In the course of the inspection activities conducted by the Garante, the agency defended itself by claiming that it had promptly notified IVASS (the insurance regulator) of the employees' resignations and also blocked the two accounts, which were then deactivated in the following 120 days. According to the agency, this activity was necessary to ensure business continuity. For this purpose, the agency had noted that the address could receive emails, which were automatically redirected to a "sorting manager," who was then forwarding them to new account managers.

Later, the agency further clarified that:

  • the agency had adopted a policy governing the use of company IT resources, and that the relevant document, had been provided to all employees and contractors;
  • there was no access in the accounts, as the block was ordered without entering the accounts, and Aruba, the service provider, was guaranting the IT security;
  • in addition to the redirection to the sorting manager, the agency was confirming that it was not possible to retrieve any correspondence or documents, as there was no backup;
  • an automated message was entered informing customers of the change of manager within the agency;
  • the recording and preservation, without time limitation, of the logs of the e-mail system, as well as the contents of the mailbox and other assigned resources, were carried out for reasons related to the company's business.

The Guarantor, because of its inspection activities and having examined the agency's defenses, confirmed the violation of the legislation on the protection of personal data, and in particular of Articles 5 and 6 of the GDPR. In this regard, the Guarantor has, preliminarily, noted how the statements were unclear and contradictory to each other (e.g., first it was assured that the accounts were blocked, but later the agency itself admitted that the person in charge was sorting messages to other employees).

In conclusion, The Guarantor found that:

  • accounts were kept active for 120 days after termination, and during that period e-mails were automatically forwarded to a manager. This period was considered excessive, both because the agency claimed to have informed clients in 30 days and because IVASS indicated a maximum of 7 days to indicate the new agent to the customer;
  • no evidence was produced of the automated message to clients, nor that the person in charge could not actually access the content of the emails, a circumstance belied by the documents in the record (in any case, even the "external data" of an email, such as sender and subject, constitute personal data).

The Guarantor specifies that "It follows that the employer, after the termination of the [employment] relationship, must provide for the removal of the individualized business e-mail account, after deactivating it and simultaneously adopting automatic systems aimed at informing third parties and providing them with alternative addresses, thus avoiding the viewing of incoming communications on the individualized account assigned to the person concerned."

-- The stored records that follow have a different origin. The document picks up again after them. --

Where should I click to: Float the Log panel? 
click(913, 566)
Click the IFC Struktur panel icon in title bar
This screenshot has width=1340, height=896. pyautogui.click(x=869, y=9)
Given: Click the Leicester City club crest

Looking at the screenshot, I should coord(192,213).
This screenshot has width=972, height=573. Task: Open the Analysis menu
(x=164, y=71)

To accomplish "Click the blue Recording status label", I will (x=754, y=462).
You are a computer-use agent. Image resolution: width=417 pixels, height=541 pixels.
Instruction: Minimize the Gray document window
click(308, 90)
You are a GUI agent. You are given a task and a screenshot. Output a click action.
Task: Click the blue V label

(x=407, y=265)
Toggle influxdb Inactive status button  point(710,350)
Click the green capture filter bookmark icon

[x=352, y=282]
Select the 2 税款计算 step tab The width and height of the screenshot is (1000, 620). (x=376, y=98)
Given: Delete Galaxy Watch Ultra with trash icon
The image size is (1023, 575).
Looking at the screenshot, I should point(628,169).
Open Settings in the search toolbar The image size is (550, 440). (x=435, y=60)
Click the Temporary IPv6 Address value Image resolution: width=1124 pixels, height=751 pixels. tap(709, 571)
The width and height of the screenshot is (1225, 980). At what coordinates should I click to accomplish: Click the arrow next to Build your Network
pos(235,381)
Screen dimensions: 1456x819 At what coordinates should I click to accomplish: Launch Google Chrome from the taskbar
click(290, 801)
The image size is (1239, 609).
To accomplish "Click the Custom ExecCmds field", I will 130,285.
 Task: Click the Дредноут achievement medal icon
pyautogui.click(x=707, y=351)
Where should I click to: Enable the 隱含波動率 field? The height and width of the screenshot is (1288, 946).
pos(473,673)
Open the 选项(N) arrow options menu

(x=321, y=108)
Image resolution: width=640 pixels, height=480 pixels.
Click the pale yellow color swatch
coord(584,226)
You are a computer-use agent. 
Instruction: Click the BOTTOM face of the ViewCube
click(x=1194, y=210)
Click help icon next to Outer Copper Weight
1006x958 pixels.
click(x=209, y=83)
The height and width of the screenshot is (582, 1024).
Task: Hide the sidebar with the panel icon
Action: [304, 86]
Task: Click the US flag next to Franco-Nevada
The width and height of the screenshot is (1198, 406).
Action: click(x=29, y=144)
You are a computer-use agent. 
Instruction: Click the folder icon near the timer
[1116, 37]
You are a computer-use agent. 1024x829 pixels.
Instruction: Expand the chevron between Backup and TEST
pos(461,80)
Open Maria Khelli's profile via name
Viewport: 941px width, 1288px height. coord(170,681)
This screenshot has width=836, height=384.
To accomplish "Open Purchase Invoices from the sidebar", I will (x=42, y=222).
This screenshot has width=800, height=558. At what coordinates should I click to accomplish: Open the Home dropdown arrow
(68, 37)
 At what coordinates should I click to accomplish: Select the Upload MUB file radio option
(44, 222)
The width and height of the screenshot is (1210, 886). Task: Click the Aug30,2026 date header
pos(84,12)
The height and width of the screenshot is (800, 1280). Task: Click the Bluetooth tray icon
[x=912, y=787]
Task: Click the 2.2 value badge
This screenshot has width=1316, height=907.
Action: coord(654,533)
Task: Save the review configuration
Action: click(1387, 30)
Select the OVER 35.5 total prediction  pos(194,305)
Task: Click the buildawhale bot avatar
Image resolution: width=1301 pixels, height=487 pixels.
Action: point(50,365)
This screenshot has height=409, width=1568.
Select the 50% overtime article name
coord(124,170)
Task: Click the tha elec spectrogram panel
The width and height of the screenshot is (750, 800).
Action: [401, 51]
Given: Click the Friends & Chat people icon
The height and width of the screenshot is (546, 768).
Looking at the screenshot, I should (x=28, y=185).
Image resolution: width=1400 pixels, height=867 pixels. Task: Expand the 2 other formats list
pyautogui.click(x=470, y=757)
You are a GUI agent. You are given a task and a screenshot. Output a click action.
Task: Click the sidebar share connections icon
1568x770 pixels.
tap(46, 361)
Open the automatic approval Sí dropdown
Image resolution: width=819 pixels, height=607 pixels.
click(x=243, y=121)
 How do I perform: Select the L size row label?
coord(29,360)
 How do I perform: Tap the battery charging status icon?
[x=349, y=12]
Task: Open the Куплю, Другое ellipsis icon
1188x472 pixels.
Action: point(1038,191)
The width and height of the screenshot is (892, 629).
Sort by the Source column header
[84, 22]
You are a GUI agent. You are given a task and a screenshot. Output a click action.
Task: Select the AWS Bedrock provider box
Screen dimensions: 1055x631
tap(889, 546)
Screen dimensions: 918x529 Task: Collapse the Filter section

Second, the Guarantor confirmed the non-legitimacy of the sine die retention of the logs and contents of corporate accounts. The agency, in fact, did not produce any evidence regarding the lack of backups mentioned above and in general the existence of a specified retention period.

In this regard, the Guarantor recalled its guidance on the preservation of corporate e-mail, reiterating that "the legitimate need to ensure the preservation of documents necessary for the ordinary course and continuity of business ... is ensured, first, by the provision of document management systems with which through the adoption of appropriate organizational and technological measures identify the documents that in the course of the business must be gradually archived ..... Electronic mail systems, by their very nature, do not make it possible to ensure such characteristics".

The Guarantor issued a fine of 5,000 euros and ordered the agency to bring its corporate regulations into compliance.

Corporate account management is a hotly debated and topical issue, and a compliant system can certainly be a solid defence in the event of inspection activities by authorities.